• _Task item 1_
Summarize the article on the NYPD surveillance lawsuit in two sentences.
• _Task item 2_
Resume the article on the NYPD surveillance lawsuit after its final sentence.

• _Page excerpt_
After more than a decade in operation, the NYPD surveillance program has not produced any actual leads to terrorist activity.
Muslim residents in New Jersey will be in court today to challenge a ruling that found New York City police could legally spy on their communities.
The U.S. Court of Appeals for the Third Circuit will hear oral arguments about whether individuals targeted and surveilled by the NYPD without suspicion and solely based on their religious affiliation have the right to sue.
“The NYPD’s surveillance program has had a chilling effect on Muslim American communities,” according to the Center for Constitutional Rights. “By suggesting that Muslims pose a special threat to public safety and treating them with suspicion as such, the program has led to the alteration and reduction of religious practices, decreased mosque attendance, and loss of business—not to mention a widespread sense of fear, distrust, and alienation.”
CCR added that, after more than a decade in operation, the surveillance program has not produced any actual leads to criminal activity.
In February 2014, New Jersey Judge William Martini threw out the case, saying the program was not discriminatory in nature.
It’s no surprise that Martini’s decision was lauded by members of the organized Islamophobia movement in the United States. At his blog Jihad Watch, Robert Spencer fell back on his usual bigoted stance and said the suit was a “craven attempt” to end counterterrorism efforts. After Martini’s ruling, Spencer wrote:
“[T]here is no doubt that Islamic supremacists and their allies in the mainstream media will try again, and again, and again, until they get the outcome they want, while free people stand by on the eroding bank of their freedoms and refrain from getting involved in anything ‘controversial.’”

• _Provided material_

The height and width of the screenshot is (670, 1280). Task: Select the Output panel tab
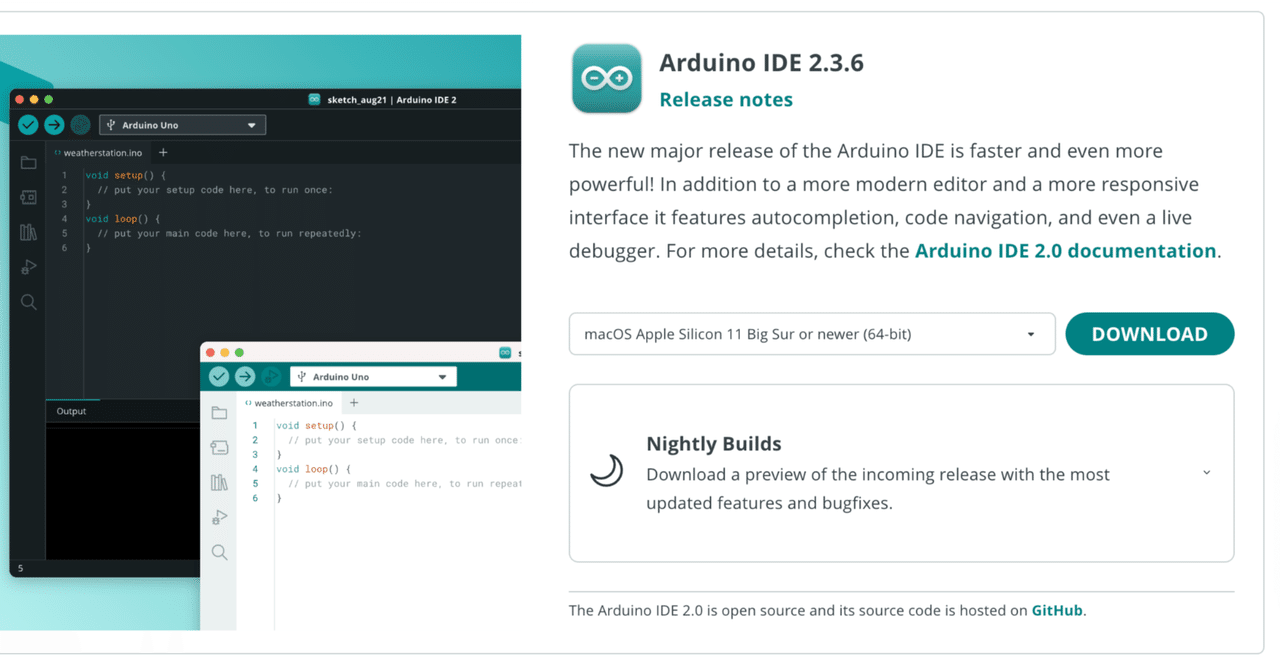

• _Response box 1_
Muslim residents of New Jersey are appearing before the U.S. Court of Appeals for the Third Circuit to challenge a ruling that New York City police could legally spy on their communities, and the court will decide whether people surveilled solely because of their religion can sue. The Center for Constitutional Rights says the program has harmed Muslim American communities without producing any leads to criminal activity, while Judge William Martini dismissed the case in February 2014 as not discriminatory, a decision that Robert Spencer of Jihad Watch praised.

• _Response box 2_
The lawsuit, Hassan v. City of New York, was the first ever case brought on behalf of Muslim Americans who were surveilled under NYPD’s program. It was first filed by Muslim Advocates in 2012, with CCR joining as co-counsel the same year.
The plaintiffs include a decorated Iraq war veteran, current and former Rutgers University students, a coalition of New Jersey mosques and the owners of a grade-school for Muslim girls.
NYPD’s Muslim surveillance program was the subject of a Pulitzer Prize-winning investigation by the Associated Press. The journalists, Matt Apuzzo and Adam Goldman, later published a book, based largely on leaked NYPD documents, that details the agency’s attempts to find hidden terrorist cells and how rights were trampled in the process.
Another lawsuit was filed against the NYPD in 2013 by rights groups led by the New York Civil Liberties Union.